All the short pieces of pin iron that was cut to length fell to the floor amongst the rest of the waste that was produced.”

Ladder Shoes on /Finish off Ready to be Painted

“The thatching ladder would have the shoes fitted after this procedure, and then they were taken off to be painted, not forgetting to plane up the very ends on the ladders to remove any sharp edges.”

Ladder Rung Interest

“I did at one time take several oak and ash rungs to Northampton Technical collage to put them under a press that registered how much weight they would take before they broke under pressure, the oak rungs would hold up to over 500 pounds pressure, before breaking and the ash just over 250 pounds pressure, it pleased Mr Ward at the time, for the interest that I took in ladder making.”

Metal Fittings for Ladders

Mr Burrows

“A Mr William Burrows a Blacksmith from the village of Pattishall used to make some of the metal fitting for these extending ladders, as well as the shoes for thatching ladders, it amused me at times for if and when Mr ward asked if he could make them any cheaper, he would make them out of worn out Shire horse shoes, funny enough they were quite all right and did the job even though they did not look very neat as they should have done.”

Mr Green

“A Mr Green from the village of Flore was another blacksmith who made fittings for these ladders, these fittings were of a different class for he would use only good steel to make them with, and they came with a coat of black paint on them, he was to make them all when Mr William Burrows retired at a very old age, in his late Eighties.”

Mathew Brothers

“Another Blacksmiths who made fitting for the extension ladders as well as shoes for the thatching ladders, by the sack full were to be the Mathew Brothers from Far Cotton Northampton.”

New Ladder Laws

“A new law came out stating ladder did not have to have any paint applied upon them, so if and when they started to glue the rungs into the sides, instead of pegging them it really speeded things up even more, it became minutes for a ladder to be constructed instead of hours of hard intensive work, not forgetting all the skills required to do so, as they were no longer needed!

It was such a change in the way ladder were made in such a short period of time.”

Heritage Crafts Association Involvement

The Heritage Crafts Association project allowed woodworkers Robin Wood and Steve Tomlin to learn about wooden ladder making and to make a ladder with Stan.
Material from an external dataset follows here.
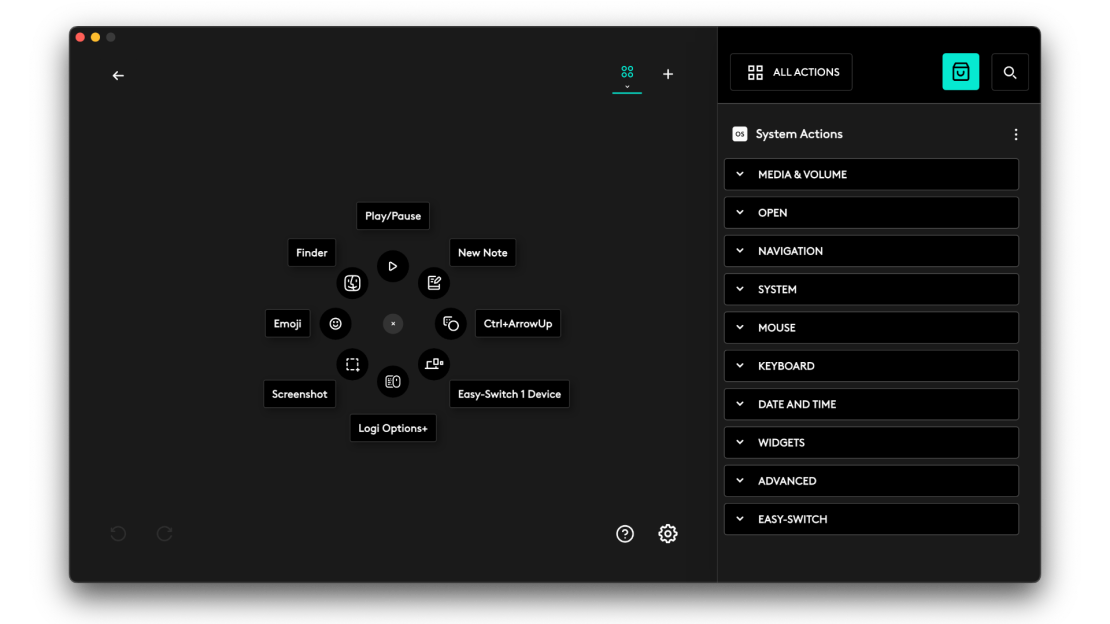Select the Emoji ring icon
The height and width of the screenshot is (624, 1110).
(335, 324)
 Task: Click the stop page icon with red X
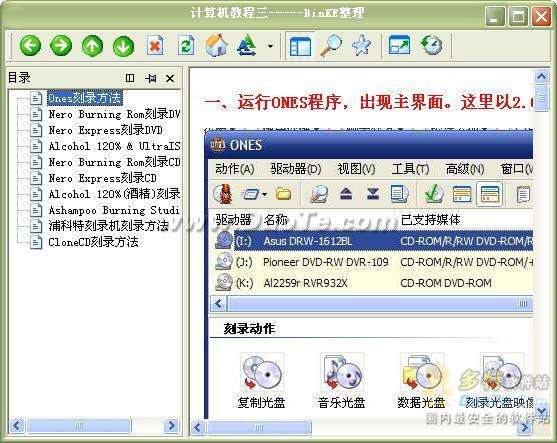coord(155,45)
There is a great account on their website as well as ladder making films of the process to enjoy.  These further showcase the information Stan has given us for our article.  Fascinating and wonderful to see this craft and skills being passed on.

Wooden Thatching Ladders – Conclusion

How wonderful to think that wooden thatching ladders were bespoke made to fit the thatcher to make his working life more comfortable.  The demise of these skills was apparently very sudden.  Aluminium ladders may have had benefits but rung distance is not one of them.  Being metal also was an initial drawback, if you watch the videos!

All these pole ladders were made with hard work,skill and experience.  Thatching ladders went a step further in being made for the individual, a rare thing nowadays.

Appreciation to a Wooden Ladder Maker

Huge thanks to Stan Clark for giving us this great information on wooden ladders, with the wonderful additional detail on bespoke wooden thatching ladders and links to the Heritage Crafts Association excellent work.